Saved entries
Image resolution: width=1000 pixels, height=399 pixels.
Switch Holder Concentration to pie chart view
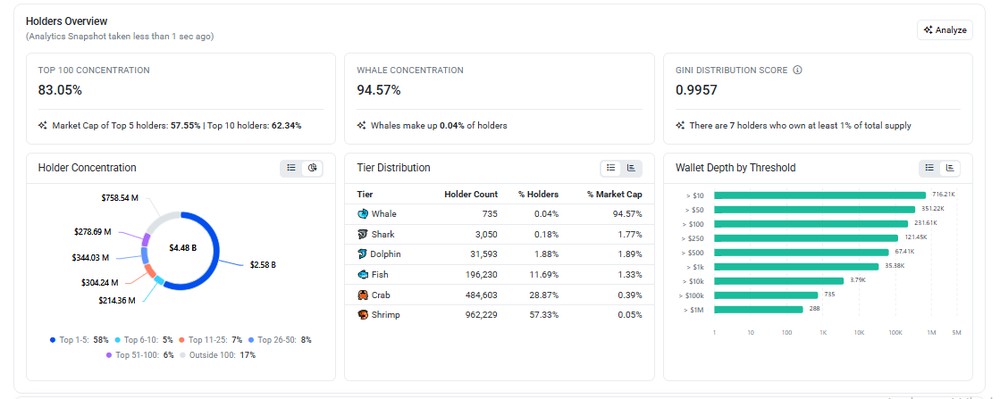(312, 168)
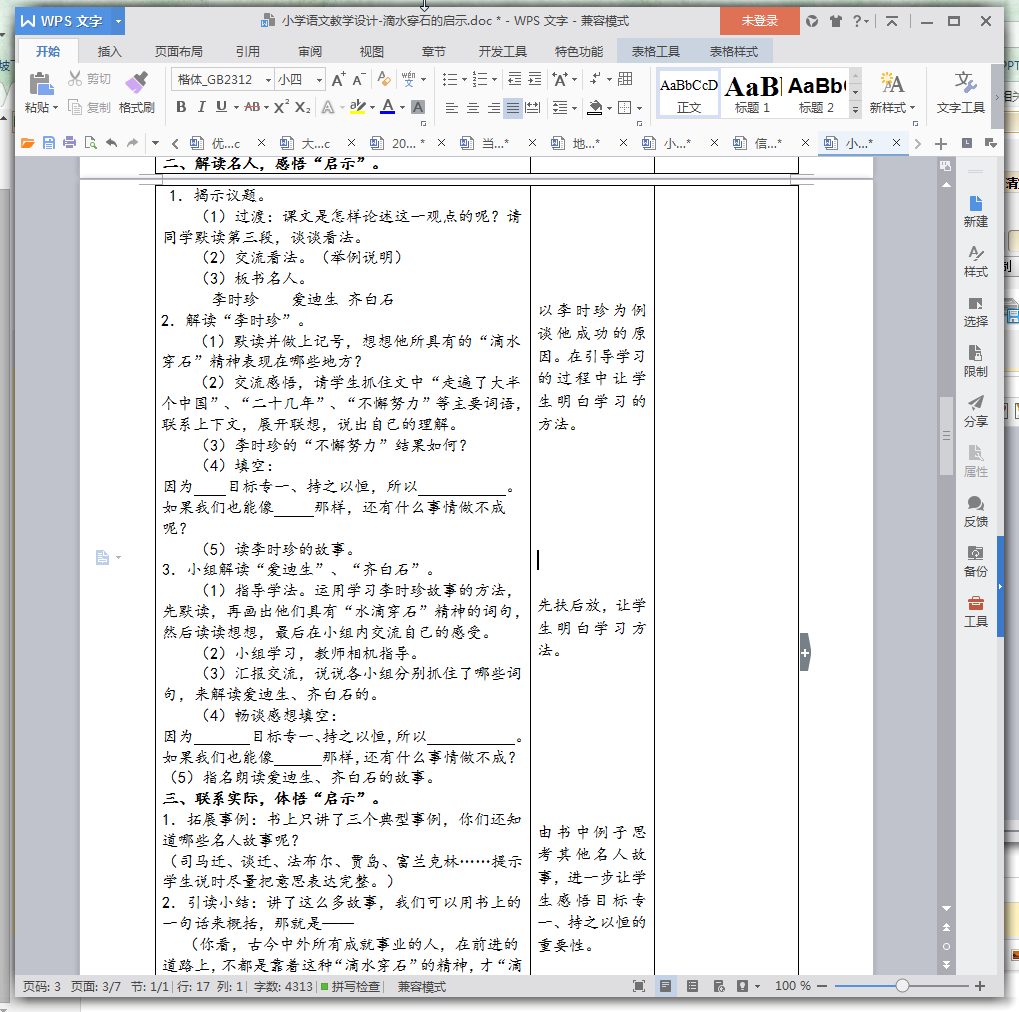1019x1012 pixels.
Task: Click the document's vertical scrollbar thumb
Action: tap(945, 435)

Aim of the task >> Exactly as they stand, the entries must be written out again, pictures excluded.

Written reply >>
Image resolution: width=1000 pixels, height=399 pixels.
Switch Holder Concentration to pie chart view
(312, 168)
1019x1012 pixels.
Task: Click the document's vertical scrollbar thumb
Action: tap(945, 435)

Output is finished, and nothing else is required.